These were my first experience with Warlord figures and they were a learning experience!  Ok lets start with the plus side.  
  • The box includes enough figures to do a reasonable sized unit and options for  a Prussian/Hessian Fusilier (the early pickelhaube helmet), Musketeer (Prussian style tricorn) and Grenadiers (classic mitre) plus command stand and a handful of Jaegers.
  • The figures are well moulded and have a good set of accurate kit for the AWI.  I am fudging the trousers a bit going back to SYW but otherwise they fit the earlier period well.
  • There's a good variety of poses, and some of these (firing, loading and priming) are very good.
  • The box comes with a good full colour insert with instructions on putting them together and painting, plus flags.
  • I managed to put together a usable group for SP2, so they are mostly idiot proof!

 OK now for the not so good.

  • They are fussy to put together, way more so then the Perry boxes (the gold standard IMHO).
  • As always some of the figures are not so great.  The figure at the trail (the NCO and one ranker in my unit) go into this category.

++++++++

▸ EXERCISE TASK A: Rewrite the part of the review of the Warlord figures between "These were my" and "handful of Jaegers.", inclusive, with "Jaegers" renamed to "Riflemen".
The review of the Warlord figures has nothing to do with the rows that come after it.

(Data taken from a collection)
++++++++

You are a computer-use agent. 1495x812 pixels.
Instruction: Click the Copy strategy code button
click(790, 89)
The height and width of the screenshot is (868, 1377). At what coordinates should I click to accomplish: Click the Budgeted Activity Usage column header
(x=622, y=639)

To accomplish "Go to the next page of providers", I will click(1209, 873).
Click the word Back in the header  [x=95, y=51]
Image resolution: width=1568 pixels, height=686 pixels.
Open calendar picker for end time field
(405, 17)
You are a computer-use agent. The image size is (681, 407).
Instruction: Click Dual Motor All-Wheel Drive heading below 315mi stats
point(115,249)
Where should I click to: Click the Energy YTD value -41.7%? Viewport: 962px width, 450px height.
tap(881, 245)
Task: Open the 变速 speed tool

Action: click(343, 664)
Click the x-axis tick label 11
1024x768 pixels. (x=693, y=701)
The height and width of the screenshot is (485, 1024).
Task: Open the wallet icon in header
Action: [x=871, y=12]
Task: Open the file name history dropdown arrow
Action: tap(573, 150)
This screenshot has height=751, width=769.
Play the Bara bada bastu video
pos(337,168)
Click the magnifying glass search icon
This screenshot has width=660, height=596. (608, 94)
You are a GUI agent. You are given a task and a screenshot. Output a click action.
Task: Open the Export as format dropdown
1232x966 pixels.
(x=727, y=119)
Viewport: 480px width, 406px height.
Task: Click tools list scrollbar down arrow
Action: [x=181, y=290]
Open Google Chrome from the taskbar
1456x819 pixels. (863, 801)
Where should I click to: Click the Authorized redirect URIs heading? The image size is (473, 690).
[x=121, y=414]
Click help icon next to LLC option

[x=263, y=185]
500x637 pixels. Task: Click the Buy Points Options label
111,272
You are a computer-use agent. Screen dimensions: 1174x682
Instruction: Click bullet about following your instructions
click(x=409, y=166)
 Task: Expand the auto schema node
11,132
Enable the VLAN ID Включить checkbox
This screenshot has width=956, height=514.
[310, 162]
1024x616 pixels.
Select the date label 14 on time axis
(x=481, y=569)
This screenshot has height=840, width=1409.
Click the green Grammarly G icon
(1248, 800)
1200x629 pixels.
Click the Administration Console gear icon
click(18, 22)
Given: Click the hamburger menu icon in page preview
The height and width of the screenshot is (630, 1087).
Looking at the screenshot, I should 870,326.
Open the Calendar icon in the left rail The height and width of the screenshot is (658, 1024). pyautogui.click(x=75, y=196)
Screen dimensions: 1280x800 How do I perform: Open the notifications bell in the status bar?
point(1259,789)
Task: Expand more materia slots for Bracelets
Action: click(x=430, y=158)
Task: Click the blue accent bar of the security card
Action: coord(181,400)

++++++++

▸ EXERCISE TASK B: Repeat the rows between the lines holding "This screenshot has height=751, width=769." and "[x=263, y=185]", inclusive, without any changes.

▸ PROBLEM SOLUTION A:
These were my first experience with Warlord figures and they were a learning experience!  Ok lets start with the plus side.  
  • The box includes enough figures to do a reasonable sized unit and options for  a Prussian/Hessian Fusilier (the early pickelhaube helmet), Musketeer (Prussian style tricorn) and Grenadiers (classic mitre) plus command stand and a handful of Riflemen.

▸ PROBLEM SOLUTION B:
This screenshot has height=751, width=769.
Play the Bara bada bastu video
pos(337,168)
Click the magnifying glass search icon
This screenshot has width=660, height=596. (608, 94)
You are a GUI agent. You are given a task and a screenshot. Output a click action.
Task: Open the Export as format dropdown
1232x966 pixels.
(x=727, y=119)
Viewport: 480px width, 406px height.
Task: Click tools list scrollbar down arrow
Action: [x=181, y=290]
Open Google Chrome from the taskbar
1456x819 pixels. (863, 801)
Where should I click to: Click the Authorized redirect URIs heading? The image size is (473, 690).
[x=121, y=414]
Click help icon next to LLC option

[x=263, y=185]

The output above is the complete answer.